#### PASSAGE FOR REVIEW:
□ □ □ □
They went into the house,
and when they saw the child with his mother Mary,
they knelt down and worshiped him.
They brought out their gifts
of gold, frankincense, and myrrh,
and presented them to him.
Merry Christmas to all of you! May your holiday be filled with the joy of Christmas and the happiness of family.
On Christmas Day, 127 years ago, my Grandfather William Shepard was born in Alton, Illinois, across the Mississippi River from Saint Louis, Missouri. He was the first child of William Elmer Shepard and Elvira Owens.
This picture shows William Shepard on the far right next to his wife Bura Davis Shepard, and their 4 children Elmer, Thelma, Eugene and Pauline. This picture was taken in San Diego in 1975, the year before he died.
I have included in this post an audio recording of my Grandfather William Shepard. You may recall that back in the spring, I shared with you a different recording of Granddad, one in which he told about his wedding to his wife Bura in 1915. That recording, as well as this one, was made in the 1970's when Granddad was well into his 80's. It was recorded by his son Elmer and daughter-in-law Beryl Swinney Shepard, with whom he and his wife Bura were living at the time. As I recall, Beryl was the one most interested in recording Granddad telling about his life and the stories he could recall. And Granddad was indeed quite the raconteur; he loved to tell stories about his life.
In this recording that is linked below, Granddad's story begins by him telling what it was like, at 16 years old (about 1905), when he moved to Beaver County, Oklahoma, which he calls "the wild and woolly west." He shares his regret at moving away from Illinois and his desire to return where he was raised.
□ □ □ □
Collected data
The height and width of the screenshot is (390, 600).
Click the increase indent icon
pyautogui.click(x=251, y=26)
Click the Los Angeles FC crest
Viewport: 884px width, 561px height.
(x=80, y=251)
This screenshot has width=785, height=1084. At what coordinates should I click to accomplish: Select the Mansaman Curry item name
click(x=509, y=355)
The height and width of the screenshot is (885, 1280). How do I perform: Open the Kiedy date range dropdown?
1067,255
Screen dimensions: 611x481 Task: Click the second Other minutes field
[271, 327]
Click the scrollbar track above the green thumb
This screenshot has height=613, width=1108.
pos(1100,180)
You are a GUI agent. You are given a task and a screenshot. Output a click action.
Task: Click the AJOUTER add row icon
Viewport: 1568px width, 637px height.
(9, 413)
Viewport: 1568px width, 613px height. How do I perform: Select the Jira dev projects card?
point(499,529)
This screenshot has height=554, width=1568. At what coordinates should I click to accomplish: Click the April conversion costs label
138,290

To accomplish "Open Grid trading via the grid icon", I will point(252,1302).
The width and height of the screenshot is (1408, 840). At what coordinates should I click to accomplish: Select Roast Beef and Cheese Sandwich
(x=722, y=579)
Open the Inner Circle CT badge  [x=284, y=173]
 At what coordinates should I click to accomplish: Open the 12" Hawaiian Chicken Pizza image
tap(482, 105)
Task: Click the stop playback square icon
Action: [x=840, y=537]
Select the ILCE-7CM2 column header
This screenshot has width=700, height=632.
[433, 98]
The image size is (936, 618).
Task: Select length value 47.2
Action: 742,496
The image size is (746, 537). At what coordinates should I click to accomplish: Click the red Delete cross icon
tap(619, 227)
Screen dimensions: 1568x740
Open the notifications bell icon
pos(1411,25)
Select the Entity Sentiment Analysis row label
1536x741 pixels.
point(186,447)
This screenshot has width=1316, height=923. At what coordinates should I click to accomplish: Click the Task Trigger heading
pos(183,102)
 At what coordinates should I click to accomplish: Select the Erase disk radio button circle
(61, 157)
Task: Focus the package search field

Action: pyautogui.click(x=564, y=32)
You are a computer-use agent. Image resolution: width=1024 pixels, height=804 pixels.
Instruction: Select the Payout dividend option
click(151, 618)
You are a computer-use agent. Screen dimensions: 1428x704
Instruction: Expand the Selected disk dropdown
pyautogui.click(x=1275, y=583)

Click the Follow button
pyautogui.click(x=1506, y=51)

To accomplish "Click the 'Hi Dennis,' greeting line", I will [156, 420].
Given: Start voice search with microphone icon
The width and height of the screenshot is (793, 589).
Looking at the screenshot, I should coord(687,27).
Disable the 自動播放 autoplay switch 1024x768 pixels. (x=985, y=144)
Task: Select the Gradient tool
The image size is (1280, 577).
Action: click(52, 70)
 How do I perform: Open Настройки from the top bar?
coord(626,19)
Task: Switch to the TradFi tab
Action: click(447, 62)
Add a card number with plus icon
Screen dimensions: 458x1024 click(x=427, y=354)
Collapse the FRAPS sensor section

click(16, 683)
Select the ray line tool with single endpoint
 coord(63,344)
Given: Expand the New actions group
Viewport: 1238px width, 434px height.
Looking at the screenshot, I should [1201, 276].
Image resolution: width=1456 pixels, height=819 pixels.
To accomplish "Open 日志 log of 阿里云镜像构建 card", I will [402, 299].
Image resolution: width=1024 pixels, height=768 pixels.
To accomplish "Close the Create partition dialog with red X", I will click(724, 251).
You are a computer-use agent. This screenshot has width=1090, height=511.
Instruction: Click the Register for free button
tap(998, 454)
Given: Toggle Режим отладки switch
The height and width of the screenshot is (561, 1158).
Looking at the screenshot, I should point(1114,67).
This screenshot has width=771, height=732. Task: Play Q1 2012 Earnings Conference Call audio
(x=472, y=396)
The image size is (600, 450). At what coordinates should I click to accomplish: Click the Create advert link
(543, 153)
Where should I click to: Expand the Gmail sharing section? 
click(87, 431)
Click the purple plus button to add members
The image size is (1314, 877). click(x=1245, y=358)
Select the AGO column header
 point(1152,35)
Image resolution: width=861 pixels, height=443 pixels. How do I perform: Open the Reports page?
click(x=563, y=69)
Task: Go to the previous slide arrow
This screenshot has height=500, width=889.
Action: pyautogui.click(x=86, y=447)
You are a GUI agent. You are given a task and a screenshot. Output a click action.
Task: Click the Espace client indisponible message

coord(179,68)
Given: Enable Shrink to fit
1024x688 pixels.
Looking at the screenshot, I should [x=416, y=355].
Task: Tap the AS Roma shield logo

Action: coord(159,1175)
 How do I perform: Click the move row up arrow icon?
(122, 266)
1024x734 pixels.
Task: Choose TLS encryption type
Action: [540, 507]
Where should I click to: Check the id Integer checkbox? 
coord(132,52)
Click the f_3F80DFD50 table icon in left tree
□ □ □ □
#### PROBLEMS TO WORK ON:
1) Using the post about William Shepard, decide whether each statement agrees with it, answering yes or no and quoting the words that settle it: (a) William Shepard was born in Alton, Illinois. (b) The family picture was taken in San Diego in the year he died. (c) The recording was made by his daughter Thelma.
2) Edit the part of the post about William Shepard starting at "They brought out" and ending at "and Elvira Owens.", putting "incense" in place of "frankincense".

#### EXPECTED OUTPUTS:
1)
(a) Yes: "my Grandfather William Shepard was born in Alton, Illinois"
(b) No: "This picture was taken in San Diego in 1975, the year before he died."
(c) No: "It was recorded by his son Elmer and daughter-in-law Beryl Swinney Shepard"

2)
They brought out their gifts
of gold, incense, and myrrh,
and presented them to him.
Merry Christmas to all of you! May your holiday be filled with the joy of Christmas and the happiness of family.
On Christmas Day, 127 years ago, my Grandfather William Shepard was born in Alton, Illinois, across the Mississippi River from Saint Louis, Missouri. He was the first child of William Elmer Shepard and Elvira Owens.